Since only part of the material below is wanted, output exactly the lines from the one with "Select the hand" up to and including the one with "This screenshot has width=1456, height=819.".

- Data for this task -
╭──

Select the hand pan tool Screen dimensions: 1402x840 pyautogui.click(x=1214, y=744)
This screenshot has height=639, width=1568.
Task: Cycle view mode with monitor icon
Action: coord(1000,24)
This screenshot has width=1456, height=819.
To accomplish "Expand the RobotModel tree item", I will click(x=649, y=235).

╰──
╭──

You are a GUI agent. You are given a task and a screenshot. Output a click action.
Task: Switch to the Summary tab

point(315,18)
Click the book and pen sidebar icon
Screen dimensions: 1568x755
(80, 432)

╰──

- Response -
Select the hand pan tool Screen dimensions: 1402x840 pyautogui.click(x=1214, y=744)
This screenshot has height=639, width=1568.
Task: Cycle view mode with monitor icon
Action: coord(1000,24)
This screenshot has width=1456, height=819.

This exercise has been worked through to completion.